▸ **Activity**
Please, starting at the line that contains "Image resolution: width=1456", reproduce every line exactly until the records run out, skipping all pictures.

▸ **Dataset extract**
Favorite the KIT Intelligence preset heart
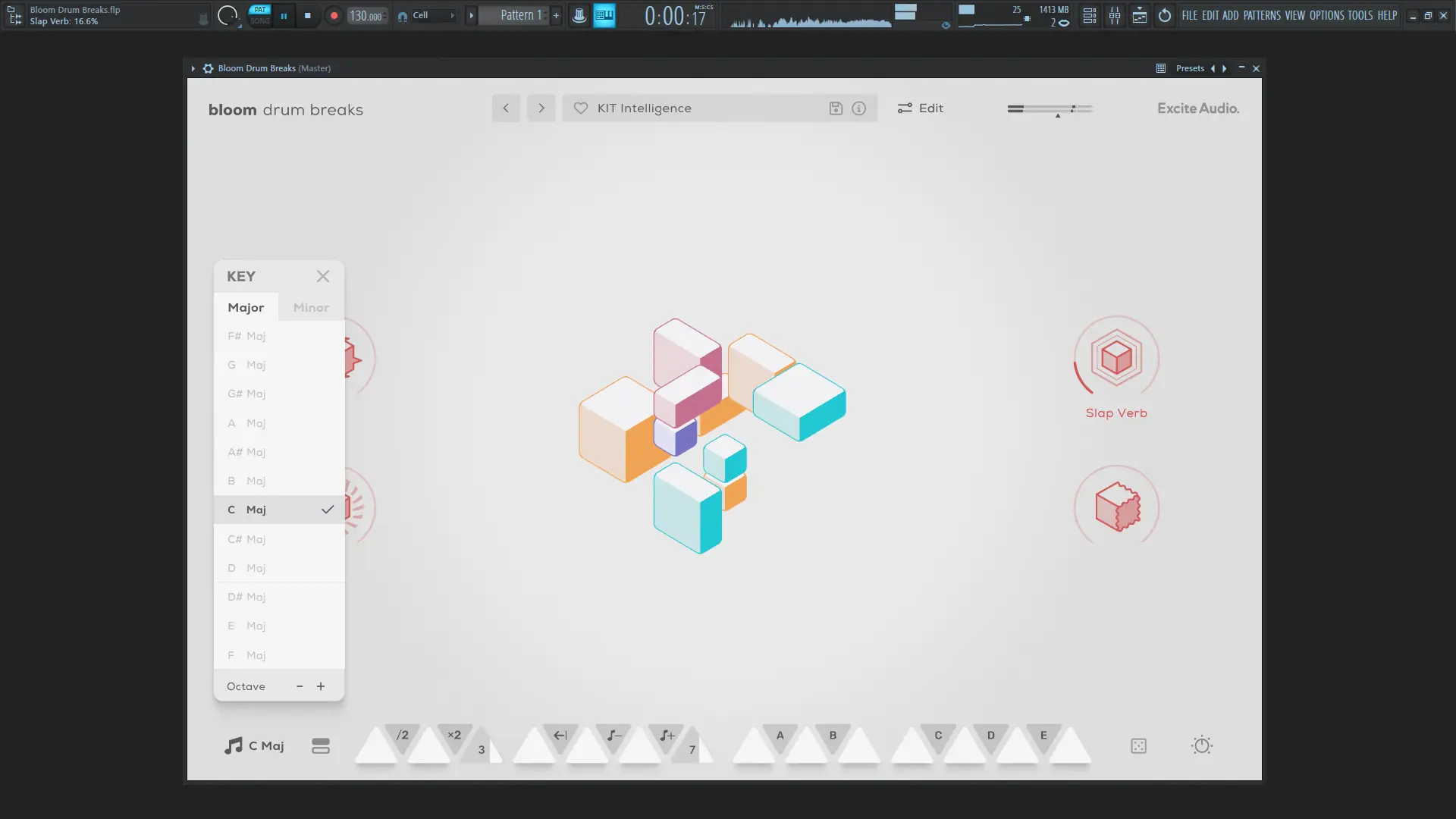 [x=579, y=108]
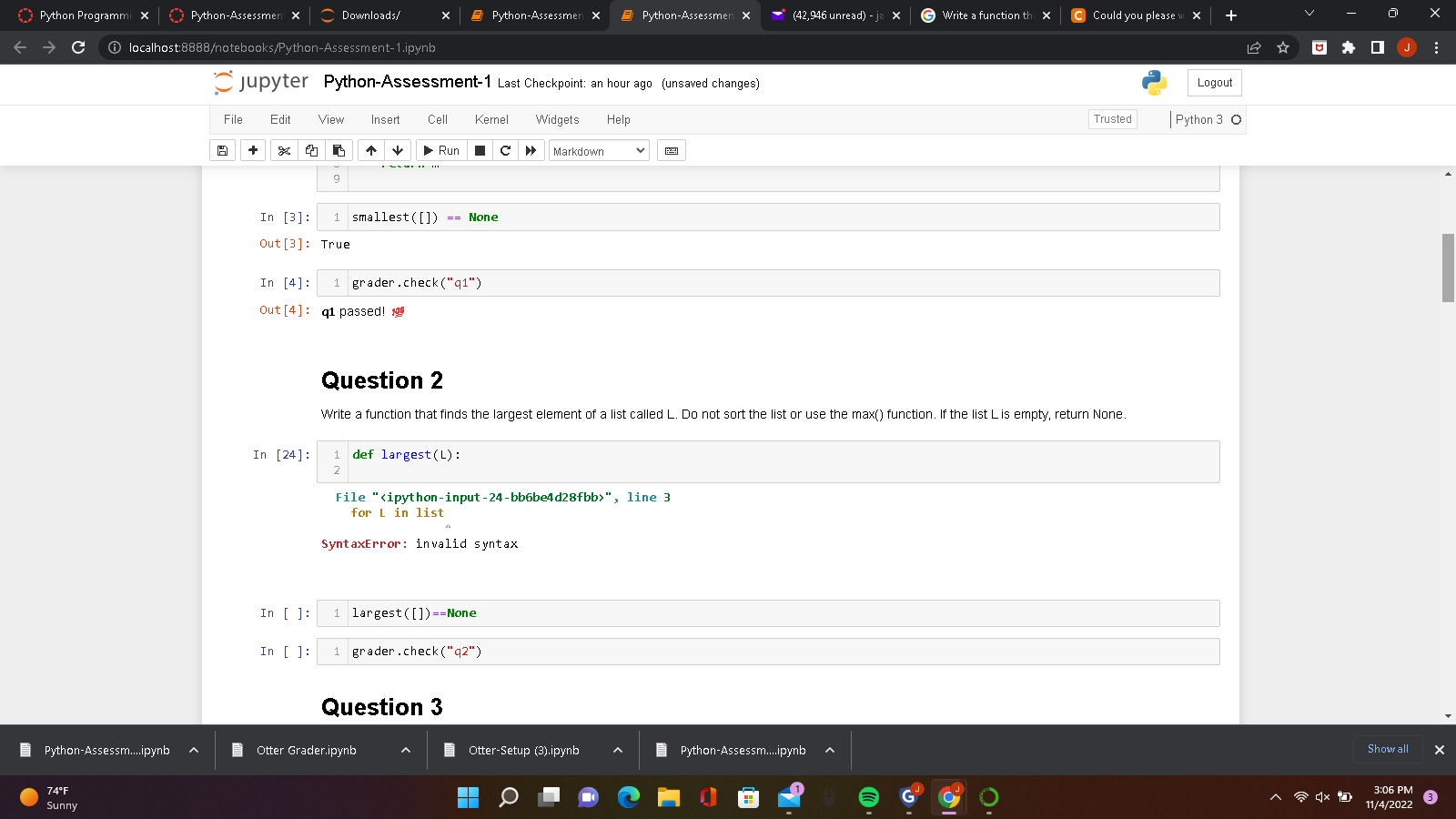Open Spotify from the taskbar
The image size is (1456, 819).
[869, 797]
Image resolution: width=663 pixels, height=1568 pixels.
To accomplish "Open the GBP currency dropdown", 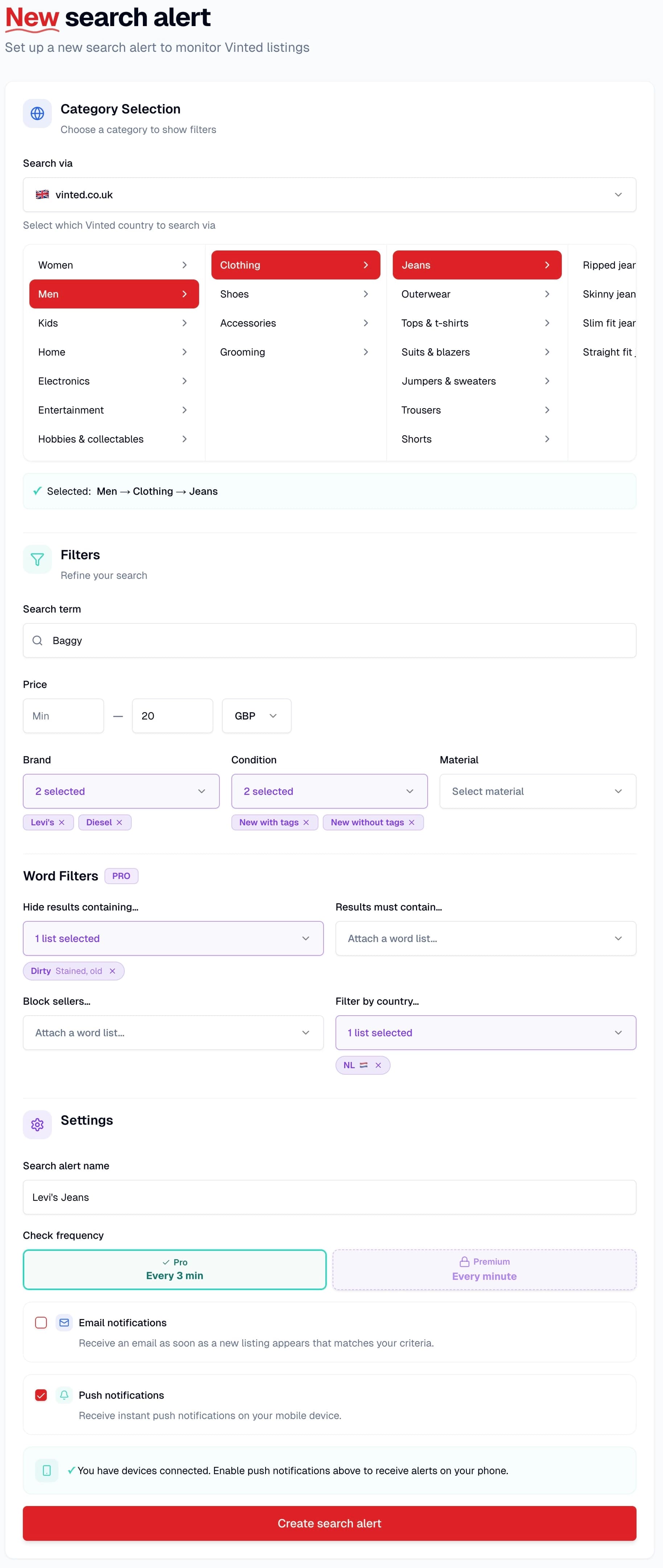I will click(256, 716).
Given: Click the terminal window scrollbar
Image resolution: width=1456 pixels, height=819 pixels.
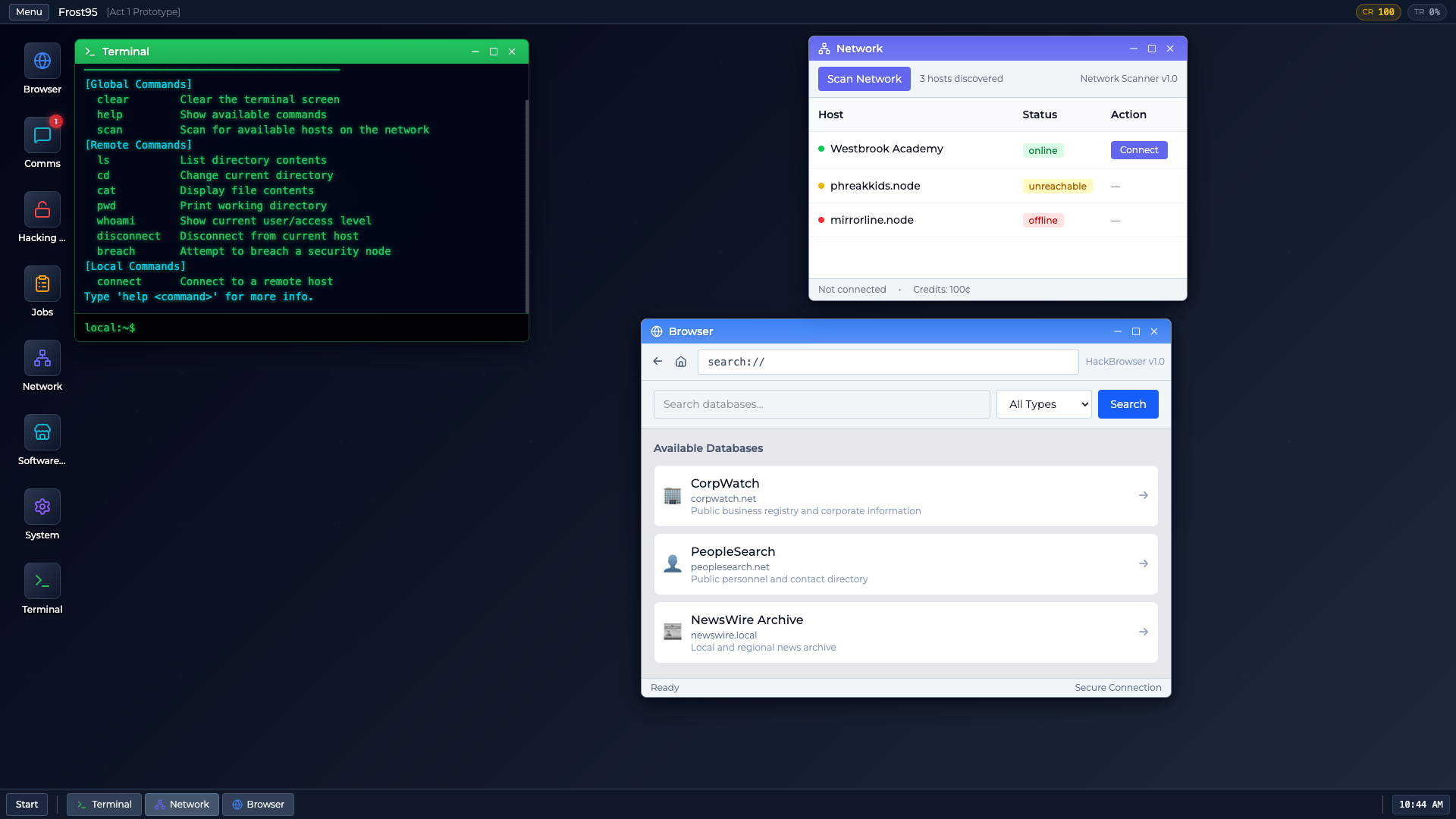Looking at the screenshot, I should (x=526, y=205).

▸ **Written response**
Image resolution: width=1456 pixels, height=819 pixels.
Looking at the screenshot, I should (x=526, y=205).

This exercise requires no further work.